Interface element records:
** begin **

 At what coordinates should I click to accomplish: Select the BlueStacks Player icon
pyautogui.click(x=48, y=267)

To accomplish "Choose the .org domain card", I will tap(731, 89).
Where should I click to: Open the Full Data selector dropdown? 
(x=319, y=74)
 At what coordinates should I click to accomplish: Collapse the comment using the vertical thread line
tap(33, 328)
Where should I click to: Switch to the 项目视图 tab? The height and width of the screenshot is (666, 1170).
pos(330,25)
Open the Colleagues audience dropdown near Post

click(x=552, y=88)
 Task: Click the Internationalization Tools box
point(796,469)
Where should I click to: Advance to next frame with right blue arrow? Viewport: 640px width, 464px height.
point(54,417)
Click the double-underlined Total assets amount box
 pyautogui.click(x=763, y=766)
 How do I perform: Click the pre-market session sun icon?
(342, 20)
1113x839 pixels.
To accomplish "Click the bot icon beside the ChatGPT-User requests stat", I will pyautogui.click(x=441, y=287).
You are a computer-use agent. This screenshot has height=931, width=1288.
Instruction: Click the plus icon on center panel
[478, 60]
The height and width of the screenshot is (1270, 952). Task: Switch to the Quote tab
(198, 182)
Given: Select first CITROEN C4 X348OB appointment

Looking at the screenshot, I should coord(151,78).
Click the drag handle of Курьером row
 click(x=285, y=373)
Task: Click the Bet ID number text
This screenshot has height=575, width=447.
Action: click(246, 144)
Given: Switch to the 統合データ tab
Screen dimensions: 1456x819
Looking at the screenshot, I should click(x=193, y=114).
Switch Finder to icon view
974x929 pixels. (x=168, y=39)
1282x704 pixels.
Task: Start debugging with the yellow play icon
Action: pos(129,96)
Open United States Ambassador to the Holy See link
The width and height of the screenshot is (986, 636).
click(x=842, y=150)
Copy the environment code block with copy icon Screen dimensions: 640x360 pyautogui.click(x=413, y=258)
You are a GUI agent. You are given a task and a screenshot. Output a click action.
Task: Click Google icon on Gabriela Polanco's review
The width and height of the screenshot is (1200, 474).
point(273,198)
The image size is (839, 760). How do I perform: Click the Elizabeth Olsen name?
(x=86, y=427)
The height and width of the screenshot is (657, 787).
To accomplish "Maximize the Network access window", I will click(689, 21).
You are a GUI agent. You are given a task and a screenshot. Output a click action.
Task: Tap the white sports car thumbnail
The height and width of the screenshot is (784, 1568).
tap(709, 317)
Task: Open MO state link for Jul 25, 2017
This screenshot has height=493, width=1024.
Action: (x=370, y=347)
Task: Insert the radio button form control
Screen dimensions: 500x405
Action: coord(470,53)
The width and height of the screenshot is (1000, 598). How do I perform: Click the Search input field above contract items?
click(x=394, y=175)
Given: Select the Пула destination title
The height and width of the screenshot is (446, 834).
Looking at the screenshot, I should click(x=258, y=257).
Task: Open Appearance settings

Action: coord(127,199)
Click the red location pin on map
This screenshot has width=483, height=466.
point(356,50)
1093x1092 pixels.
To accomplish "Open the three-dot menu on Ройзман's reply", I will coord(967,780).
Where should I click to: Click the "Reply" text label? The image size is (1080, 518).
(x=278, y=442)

** end **

Task goal
Copy out every one of the records above, line for line, without changing a thing.

Task response
 At what coordinates should I click to accomplish: Select the BlueStacks Player icon
pyautogui.click(x=48, y=267)

To accomplish "Choose the .org domain card", I will tap(731, 89).
Where should I click to: Open the Full Data selector dropdown? 
(x=319, y=74)
 At what coordinates should I click to accomplish: Collapse the comment using the vertical thread line
tap(33, 328)
Where should I click to: Switch to the 项目视图 tab? The height and width of the screenshot is (666, 1170).
pos(330,25)
Open the Colleagues audience dropdown near Post

click(x=552, y=88)
 Task: Click the Internationalization Tools box
point(796,469)
Where should I click to: Advance to next frame with right blue arrow? Viewport: 640px width, 464px height.
point(54,417)
Click the double-underlined Total assets amount box
 pyautogui.click(x=763, y=766)
 How do I perform: Click the pre-market session sun icon?
(342, 20)
1113x839 pixels.
To accomplish "Click the bot icon beside the ChatGPT-User requests stat", I will pyautogui.click(x=441, y=287).
You are a computer-use agent. This screenshot has height=931, width=1288.
Instruction: Click the plus icon on center panel
[478, 60]
The height and width of the screenshot is (1270, 952). Task: Switch to the Quote tab
(198, 182)
Given: Select first CITROEN C4 X348OB appointment

Looking at the screenshot, I should coord(151,78).
Click the drag handle of Курьером row
 click(x=285, y=373)
Task: Click the Bet ID number text
This screenshot has height=575, width=447.
Action: click(246, 144)
Given: Switch to the 統合データ tab
Screen dimensions: 1456x819
Looking at the screenshot, I should click(x=193, y=114).
Switch Finder to icon view
974x929 pixels. (x=168, y=39)
1282x704 pixels.
Task: Start debugging with the yellow play icon
Action: pos(129,96)
Open United States Ambassador to the Holy See link
The width and height of the screenshot is (986, 636).
click(x=842, y=150)
Copy the environment code block with copy icon Screen dimensions: 640x360 pyautogui.click(x=413, y=258)
You are a GUI agent. You are given a task and a screenshot. Output a click action.
Task: Click Google icon on Gabriela Polanco's review
The width and height of the screenshot is (1200, 474).
point(273,198)
The image size is (839, 760). How do I perform: Click the Elizabeth Olsen name?
(x=86, y=427)
The height and width of the screenshot is (657, 787).
To accomplish "Maximize the Network access window", I will click(689, 21).
You are a GUI agent. You are given a task and a screenshot. Output a click action.
Task: Tap the white sports car thumbnail
The height and width of the screenshot is (784, 1568).
tap(709, 317)
Task: Open MO state link for Jul 25, 2017
This screenshot has height=493, width=1024.
Action: (x=370, y=347)
Task: Insert the radio button form control
Screen dimensions: 500x405
Action: coord(470,53)
The width and height of the screenshot is (1000, 598). How do I perform: Click the Search input field above contract items?
click(x=394, y=175)
Given: Select the Пула destination title
The height and width of the screenshot is (446, 834).
Looking at the screenshot, I should click(x=258, y=257).
Task: Open Appearance settings

Action: coord(127,199)
Click the red location pin on map
This screenshot has width=483, height=466.
point(356,50)
1093x1092 pixels.
To accomplish "Open the three-dot menu on Ройзман's reply", I will coord(967,780).
Where should I click to: Click the "Reply" text label? The image size is (1080, 518).
(x=278, y=442)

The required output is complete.